> BRIEF: Only the pictures should be left out; repeat the rest of the data exactly.

★ ★ ★

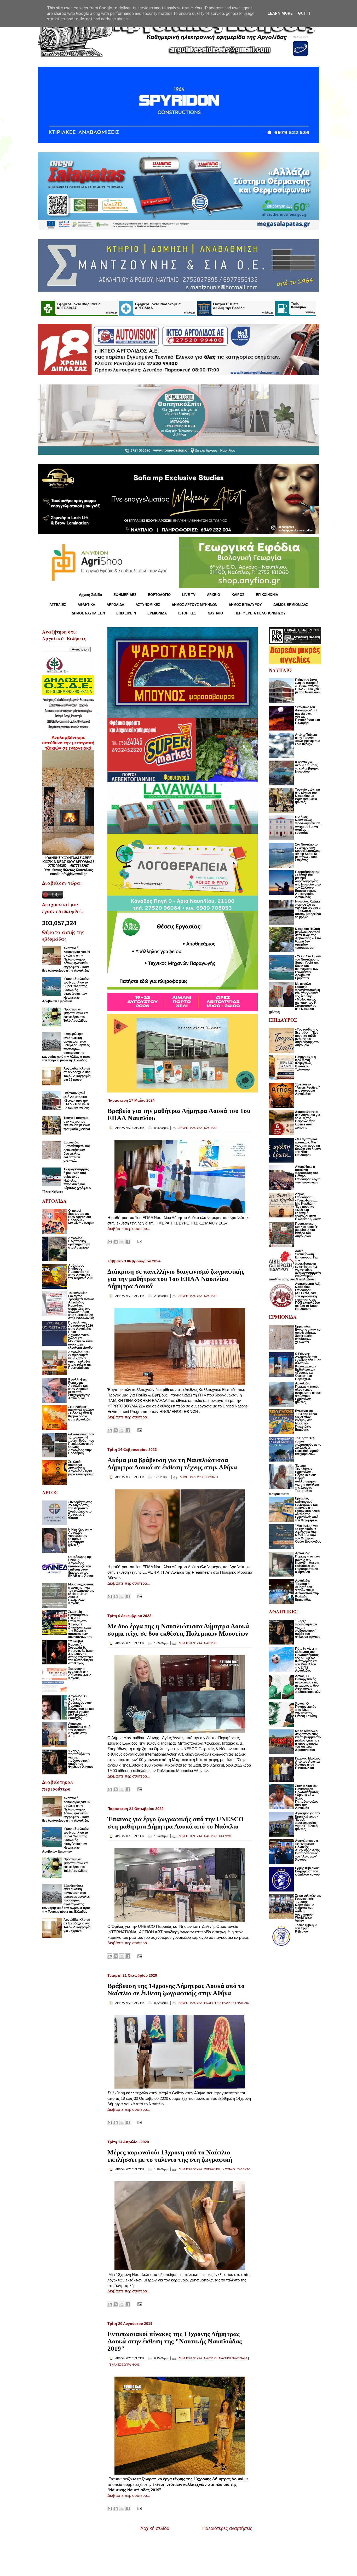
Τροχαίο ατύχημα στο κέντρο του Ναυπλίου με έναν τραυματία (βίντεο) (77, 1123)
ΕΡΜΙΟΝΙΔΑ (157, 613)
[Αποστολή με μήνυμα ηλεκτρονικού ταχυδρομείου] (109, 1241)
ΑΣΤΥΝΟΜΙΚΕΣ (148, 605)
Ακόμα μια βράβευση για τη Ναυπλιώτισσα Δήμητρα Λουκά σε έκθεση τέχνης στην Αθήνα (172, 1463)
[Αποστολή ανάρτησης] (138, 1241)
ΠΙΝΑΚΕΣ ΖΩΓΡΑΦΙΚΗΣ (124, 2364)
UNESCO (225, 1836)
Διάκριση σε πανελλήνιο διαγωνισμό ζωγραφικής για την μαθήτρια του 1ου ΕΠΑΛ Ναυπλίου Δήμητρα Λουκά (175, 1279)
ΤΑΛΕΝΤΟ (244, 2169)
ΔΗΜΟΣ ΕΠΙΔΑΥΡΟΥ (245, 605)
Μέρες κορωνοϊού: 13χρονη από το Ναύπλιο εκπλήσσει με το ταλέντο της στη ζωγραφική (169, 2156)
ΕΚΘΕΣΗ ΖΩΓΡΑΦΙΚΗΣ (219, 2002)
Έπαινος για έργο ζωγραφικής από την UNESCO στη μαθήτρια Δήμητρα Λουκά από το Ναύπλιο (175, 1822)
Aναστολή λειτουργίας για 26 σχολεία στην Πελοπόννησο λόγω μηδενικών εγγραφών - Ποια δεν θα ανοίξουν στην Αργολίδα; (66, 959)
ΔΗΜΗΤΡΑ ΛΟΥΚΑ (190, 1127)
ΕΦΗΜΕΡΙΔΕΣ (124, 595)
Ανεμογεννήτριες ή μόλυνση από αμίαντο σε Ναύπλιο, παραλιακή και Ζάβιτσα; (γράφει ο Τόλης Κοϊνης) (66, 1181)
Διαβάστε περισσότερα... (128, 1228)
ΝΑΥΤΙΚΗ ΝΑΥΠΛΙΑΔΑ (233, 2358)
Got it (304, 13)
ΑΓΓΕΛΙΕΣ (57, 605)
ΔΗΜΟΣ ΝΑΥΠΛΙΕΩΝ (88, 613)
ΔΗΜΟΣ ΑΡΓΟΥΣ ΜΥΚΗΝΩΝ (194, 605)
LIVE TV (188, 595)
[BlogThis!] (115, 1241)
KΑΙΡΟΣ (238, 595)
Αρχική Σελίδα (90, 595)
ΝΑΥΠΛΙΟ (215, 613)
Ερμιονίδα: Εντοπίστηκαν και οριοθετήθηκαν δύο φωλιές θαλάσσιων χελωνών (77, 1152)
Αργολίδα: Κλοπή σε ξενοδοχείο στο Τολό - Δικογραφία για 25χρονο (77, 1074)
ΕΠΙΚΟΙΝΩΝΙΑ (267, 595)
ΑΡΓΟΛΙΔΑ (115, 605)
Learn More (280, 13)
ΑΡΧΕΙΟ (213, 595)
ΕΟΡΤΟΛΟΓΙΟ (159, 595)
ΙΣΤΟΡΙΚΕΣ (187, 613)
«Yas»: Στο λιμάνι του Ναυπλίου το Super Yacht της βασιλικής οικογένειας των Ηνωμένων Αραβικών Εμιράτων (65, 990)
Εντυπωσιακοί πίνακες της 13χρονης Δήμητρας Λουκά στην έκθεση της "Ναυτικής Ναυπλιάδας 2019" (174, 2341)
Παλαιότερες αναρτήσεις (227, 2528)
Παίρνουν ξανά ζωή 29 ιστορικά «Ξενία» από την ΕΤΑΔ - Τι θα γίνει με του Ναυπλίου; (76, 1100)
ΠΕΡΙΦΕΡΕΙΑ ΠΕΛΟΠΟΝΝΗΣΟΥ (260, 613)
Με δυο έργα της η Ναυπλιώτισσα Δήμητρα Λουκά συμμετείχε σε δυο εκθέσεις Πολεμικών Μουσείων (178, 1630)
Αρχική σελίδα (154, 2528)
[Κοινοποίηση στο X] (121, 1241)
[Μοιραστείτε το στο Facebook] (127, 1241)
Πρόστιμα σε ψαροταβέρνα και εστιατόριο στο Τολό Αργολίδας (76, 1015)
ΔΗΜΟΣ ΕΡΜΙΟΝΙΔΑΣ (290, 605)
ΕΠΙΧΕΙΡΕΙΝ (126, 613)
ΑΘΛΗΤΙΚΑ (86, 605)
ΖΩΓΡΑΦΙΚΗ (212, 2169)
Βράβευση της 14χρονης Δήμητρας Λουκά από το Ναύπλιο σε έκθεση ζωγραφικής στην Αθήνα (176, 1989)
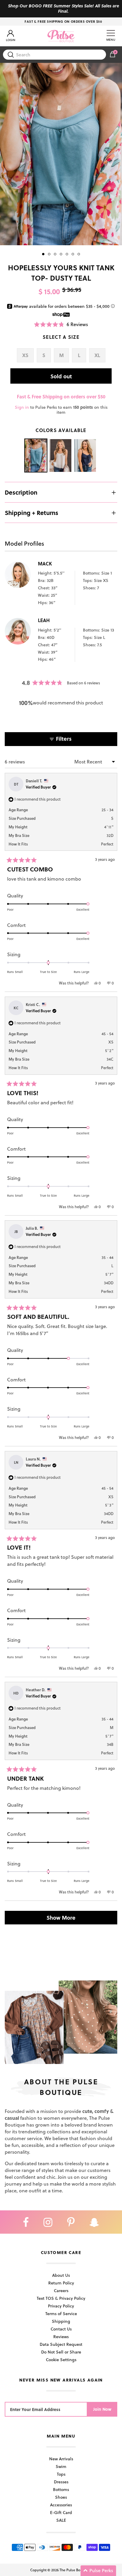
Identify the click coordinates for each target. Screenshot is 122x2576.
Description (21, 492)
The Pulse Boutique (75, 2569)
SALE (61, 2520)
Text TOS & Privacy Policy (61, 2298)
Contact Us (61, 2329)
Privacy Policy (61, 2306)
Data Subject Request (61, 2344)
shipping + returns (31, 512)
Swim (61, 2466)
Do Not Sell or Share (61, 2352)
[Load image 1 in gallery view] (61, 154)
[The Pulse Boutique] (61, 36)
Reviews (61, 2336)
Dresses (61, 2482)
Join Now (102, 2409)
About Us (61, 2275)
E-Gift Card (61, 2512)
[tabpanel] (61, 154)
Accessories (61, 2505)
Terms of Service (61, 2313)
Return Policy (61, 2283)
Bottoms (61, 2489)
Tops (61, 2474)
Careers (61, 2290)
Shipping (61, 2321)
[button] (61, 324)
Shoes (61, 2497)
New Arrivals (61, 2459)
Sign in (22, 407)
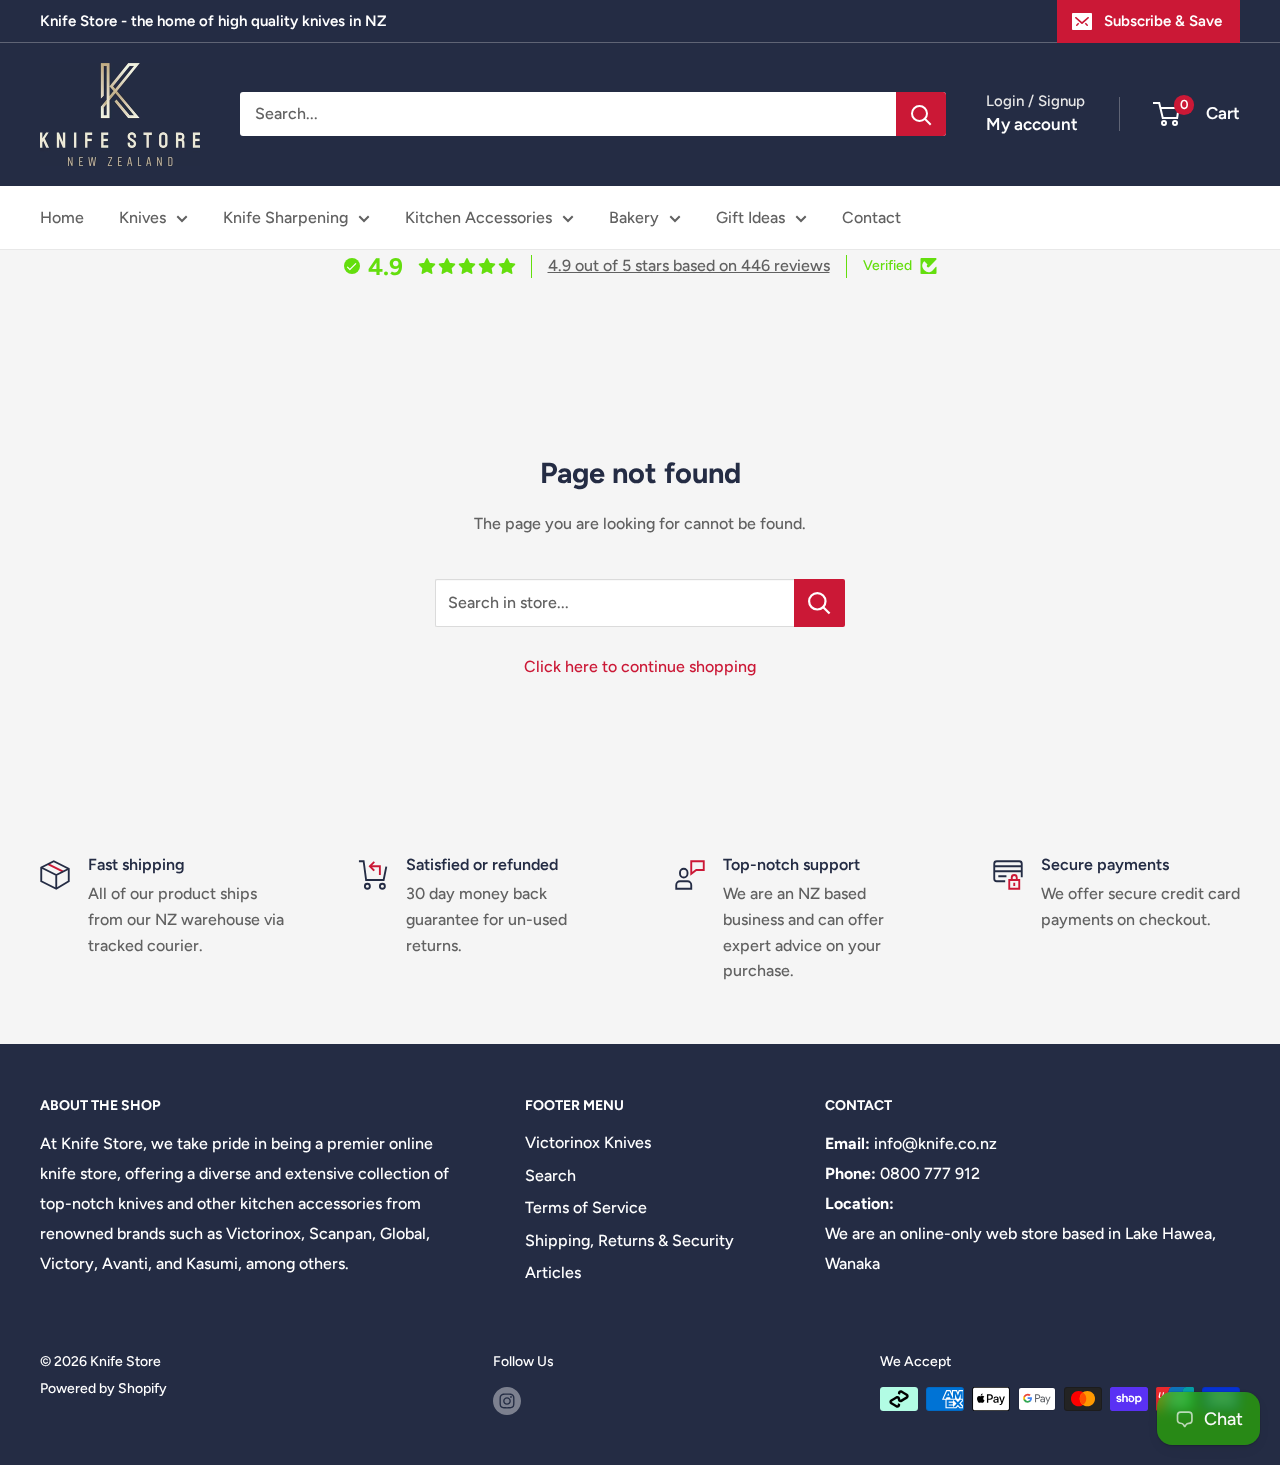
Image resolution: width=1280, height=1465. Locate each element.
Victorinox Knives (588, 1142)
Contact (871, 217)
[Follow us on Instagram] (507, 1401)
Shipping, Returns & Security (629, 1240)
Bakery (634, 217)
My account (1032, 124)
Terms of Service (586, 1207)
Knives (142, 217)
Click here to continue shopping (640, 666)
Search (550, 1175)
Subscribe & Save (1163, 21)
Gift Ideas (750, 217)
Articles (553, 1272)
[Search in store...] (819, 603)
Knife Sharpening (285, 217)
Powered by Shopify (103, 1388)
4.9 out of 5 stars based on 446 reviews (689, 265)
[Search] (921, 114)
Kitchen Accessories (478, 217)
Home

★ ★ ★

> SOLVED EXERCISE:
Τροχαίο ατύχημα στο κέντρο του Ναυπλίου με έναν τραυματία (βίντεο) (77, 1123)
ΕΡΜΙΟΝΙΔΑ (157, 613)
[Αποστολή με μήνυμα ηλεκτρονικού ταχυδρομείου] (109, 1241)
ΑΣΤΥΝΟΜΙΚΕΣ (148, 605)
Ακόμα μια βράβευση για τη Ναυπλιώτισσα Δήμητρα Λουκά σε έκθεση τέχνης στην Αθήνα (172, 1463)
[Αποστολή ανάρτησης] (138, 1241)
ΠΙΝΑΚΕΣ ΖΩΓΡΑΦΙΚΗΣ (124, 2364)
UNESCO (225, 1836)
Διάκριση σε πανελλήνιο διαγωνισμό ζωγραφικής για την μαθήτρια του 1ου ΕΠΑΛ Ναυπλίου Δήμητρα Λουκά (175, 1279)
ΤΑΛΕΝΤΟ (244, 2169)
ΔΗΜΟΣ ΕΠΙΔΑΥΡΟΥ (245, 605)
Μέρες κορωνοϊού: 13χρονη από το Ναύπλιο εκπλήσσει με το ταλέντο της στη ζωγραφική (169, 2156)
ΕΚΘΕΣΗ ΖΩΓΡΑΦΙΚΗΣ (219, 2002)
Έπαινος για έργο ζωγραφικής από την UNESCO στη μαθήτρια Δήμητρα Λουκά από το Ναύπλιο (175, 1822)
Aναστολή λειτουργίας για 26 σχολεία στην Πελοπόννησο λόγω μηδενικών εγγραφών - Ποια δεν θα ανοίξουν στην Αργολίδα; (66, 959)
ΔΗΜΗΤΡΑ ΛΟΥΚΑ (190, 1127)
ΕΦΗΜΕΡΙΔΕΣ (124, 595)
Ανεμογεννήτριες ή μόλυνση από αμίαντο σε Ναύπλιο, παραλιακή και Ζάβιτσα; (γράφει ο Τόλης Κοϊνης) (66, 1181)
Διαβάστε περισσότερα... (128, 1228)
ΝΑΥΤΙΚΗ ΝΑΥΠΛΙΑΔΑ (233, 2358)
Got it (304, 13)
ΑΓΓΕΛΙΕΣ (57, 605)
ΔΗΜΟΣ ΝΑΥΠΛΙΕΩΝ (88, 613)
ΔΗΜΟΣ ΑΡΓΟΥΣ ΜΥΚΗΝΩΝ (194, 605)
LIVE TV (188, 595)
[BlogThis!] (115, 1241)
KΑΙΡΟΣ (238, 595)
Αρχική Σελίδα (90, 595)
ΝΑΥΠΛΙΟ (215, 613)
Ερμιονίδα: Εντοπίστηκαν και οριοθετήθηκαν δύο φωλιές θαλάσσιων χελωνών (77, 1152)
Αργολίδα: Κλοπή σε ξενοδοχείο στο Τολό - Δικογραφία για 25χρονο (77, 1074)
ΕΠΙΚΟΙΝΩΝΙΑ (267, 595)
ΑΡΓΟΛΙΔΑ (115, 605)
Learn More (280, 13)
ΑΡΧΕΙΟ (213, 595)
ΕΟΡΤΟΛΟΓΙΟ (159, 595)
ΙΣΤΟΡΙΚΕΣ (187, 613)
«Yas»: Στο λιμάνι του Ναυπλίου το Super Yacht της βασιλικής οικογένειας των Ηνωμένων Αραβικών Εμιράτων (65, 990)
Εντυπωσιακοί πίνακες της 13χρονης Δήμητρας Λουκά στην έκθεση της "Ναυτικής Ναυπλιάδας 2019" (174, 2341)
Παλαιότερες αναρτήσεις (227, 2528)
Παίρνουν ξανά ζωή 29 ιστορικά «Ξενία» από την ΕΤΑΔ - Τι θα γίνει με του Ναυπλίου; (76, 1100)
ΠΕΡΙΦΕΡΕΙΑ ΠΕΛΟΠΟΝΝΗΣΟΥ (260, 613)
Με δυο έργα της η Ναυπλιώτισσα Δήμητρα Λουκά συμμετείχε σε δυο εκθέσεις Πολεμικών Μουσείων (178, 1630)
Αρχική σελίδα (154, 2528)
[Κοινοποίηση στο X] (121, 1241)
[Μοιραστείτε το στο Facebook] (127, 1241)
Πρόστιμα σε ψαροταβέρνα και εστιατόριο στο Τολό Αργολίδας (76, 1015)
ΔΗΜΟΣ ΕΡΜΙΟΝΙΔΑΣ (290, 605)
ΕΠΙΧΕΙΡΕΙΝ (126, 613)
ΑΘΛΗΤΙΚΑ (86, 605)
ΖΩΓΡΑΦΙΚΗ (212, 2169)
Βράβευση της 14χρονης Δήμητρας Λουκά από το Ναύπλιο σε έκθεση ζωγραφικής στην Αθήνα (176, 1989)
Identify the click coordinates for each target. Screenshot is 122x2576.
Description (21, 492)
The Pulse Boutique (75, 2569)
SALE (61, 2520)
Text TOS & Privacy Policy (61, 2298)
Contact Us (61, 2329)
Privacy Policy (61, 2306)
Data Subject Request (61, 2344)
shipping + returns (31, 512)
Swim (61, 2466)
Do Not Sell or Share (61, 2352)
[Load image 1 in gallery view] (61, 154)
[The Pulse Boutique] (61, 36)
Reviews (61, 2336)
Dresses (61, 2482)
Join Now (102, 2409)
About Us (61, 2275)
E-Gift Card (61, 2512)
[tabpanel] (61, 154)
Accessories (61, 2505)
Terms of Service (61, 2313)
Return Policy (61, 2283)
Bottoms (61, 2489)
Tops (61, 2474)
Careers (61, 2290)
Shipping (61, 2321)
[button] (61, 324)
Shoes (61, 2497)
New Arrivals (61, 2459)
Sign in (22, 407)
Image resolution: width=1280, height=1465. Locate each element.
Victorinox Knives (588, 1142)
Contact (871, 217)
[Follow us on Instagram] (507, 1401)
Shipping, Returns & Security (629, 1240)
Bakery (634, 217)
My account (1032, 124)
Terms of Service (586, 1207)
Knives (142, 217)
Click here to continue shopping (640, 666)
Search (550, 1175)
Subscribe & Save (1163, 21)
Gift Ideas (750, 217)
Articles (553, 1272)
[Search in store...] (819, 603)
Knife Sharpening (285, 217)
Powered by Shopify (103, 1388)
4.9 out of 5 stars based on 446 reviews (689, 265)
[Search] (921, 114)
Kitchen Accessories (478, 217)
Home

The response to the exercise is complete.